Start of SOURCE TEXT

Hacker News new | ask | show | jobs
by josh-sematic 795 days ago
They also stated that they are still training larger variants that will be more competitive:

> Our largest models are over 400B parameters and, while these models are still training, our team is excited about how they’re trending. Over the coming months, we’ll release multiple models with new capabilities including multimodality, the ability to converse in multiple languages, a much longer context window, and stronger overall capabilities.

1 comments

Anyone have any informed guesstimations as to where we might expect a 400b parameter model for llama 3 to land benchmark wise and performance wise, relative to this current llama 3 and relative to GPT-4?

I understand that parameters mean different things for different models, and llama two had 70 b parameters, so I'm wondering if anyone can contribute some guesstimation as to what might be expected with the larger model that they are teasing?

They are aiming to beat the current GPT4 and stand a fair chance, they are unlikly to hold the crown for long.
Right because the very little I've heard out of Sam Altman this year hinting at future updates suggests that there's something coming before we turn our calendars to 2025. So equaling or mildly exceeding GPT-4 will certainly be welcome, but could amount to a temporary stint as king of the mountain.

End of SOURCE TEXT
Start of INFORMATION SHOWN

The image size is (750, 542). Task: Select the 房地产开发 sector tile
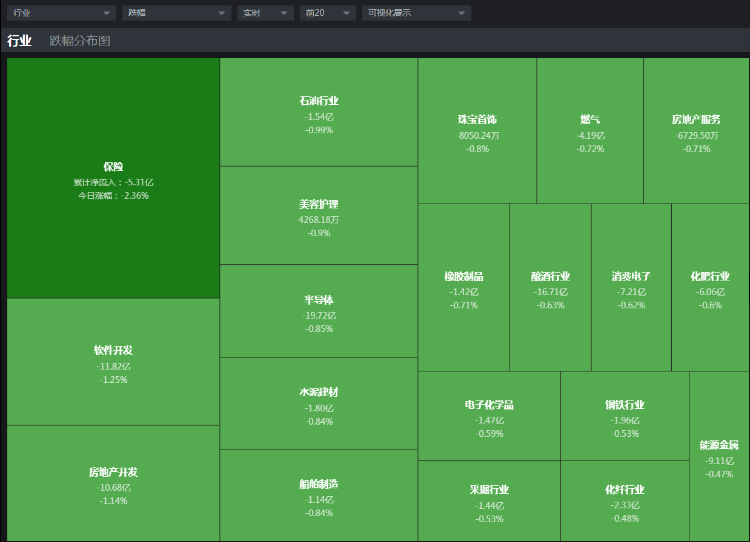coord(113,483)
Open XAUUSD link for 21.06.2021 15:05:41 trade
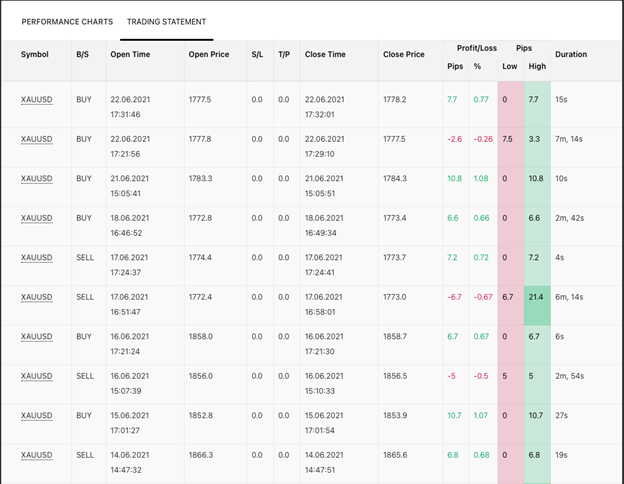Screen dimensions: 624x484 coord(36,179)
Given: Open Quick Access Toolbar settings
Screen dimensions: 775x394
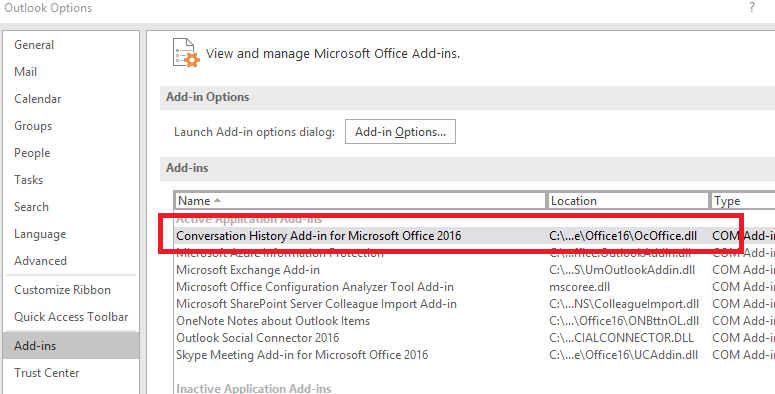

End of INFORMATION SHOWN
Start of INFORMATION SHOWN

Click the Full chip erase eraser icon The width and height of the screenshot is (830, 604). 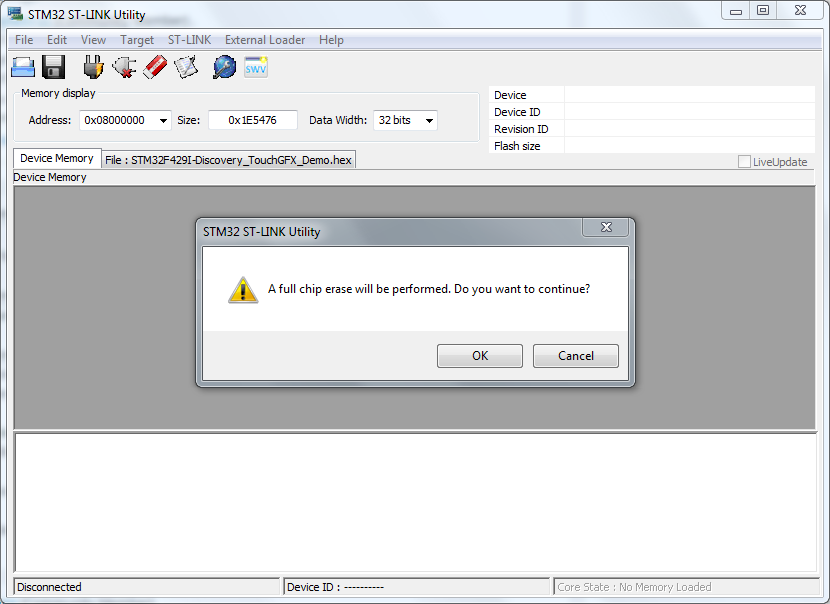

End of INFORMATION SHOWN

[INSTRUCTIONS]
1: Change the Hacker News thread between "Anyone have any" and "of the mountain.", inclusive, so that "top dog" takes the place of "king of the mountain".
2: Summarize the Hacker News thread in two sentences.

[EXPECTED RESULTS]
1:
Anyone have any informed guesstimations as to where we might expect a 400b parameter model for llama 3 to land benchmark wise and performance wise, relative to this current llama 3 and relative to GPT-4?

I understand that parameters mean different things for different models, and llama two had 70 b parameters, so I'm wondering if anyone can contribute some guesstimation as to what might be expected with the larger model that they are teasing?

They are aiming to beat the current GPT4 and stand a fair chance, they are unlikly to hold the crown for long.
Right because the very little I've heard out of Sam Altman this year hinting at future updates suggests that there's something coming before we turn our calendars to 2025. So equaling or mildly exceeding GPT-4 will certainly be welcome, but could amount to a temporary stint as top dog.

2: The thread quotes a statement that the largest models, at over 400B parameters, are still training, and that the coming months will bring models with multimodality, conversation in multiple languages, a much longer context window, and stronger overall capabilities. A commenter asks for guesses about how a 400B Llama 3 model would compare with the current Llama 3 and with GPT-4, and the replies say it aims to beat the current GPT-4 but is unlikely to hold the crown for long, since hints from Sam Altman suggest something is coming before 2025.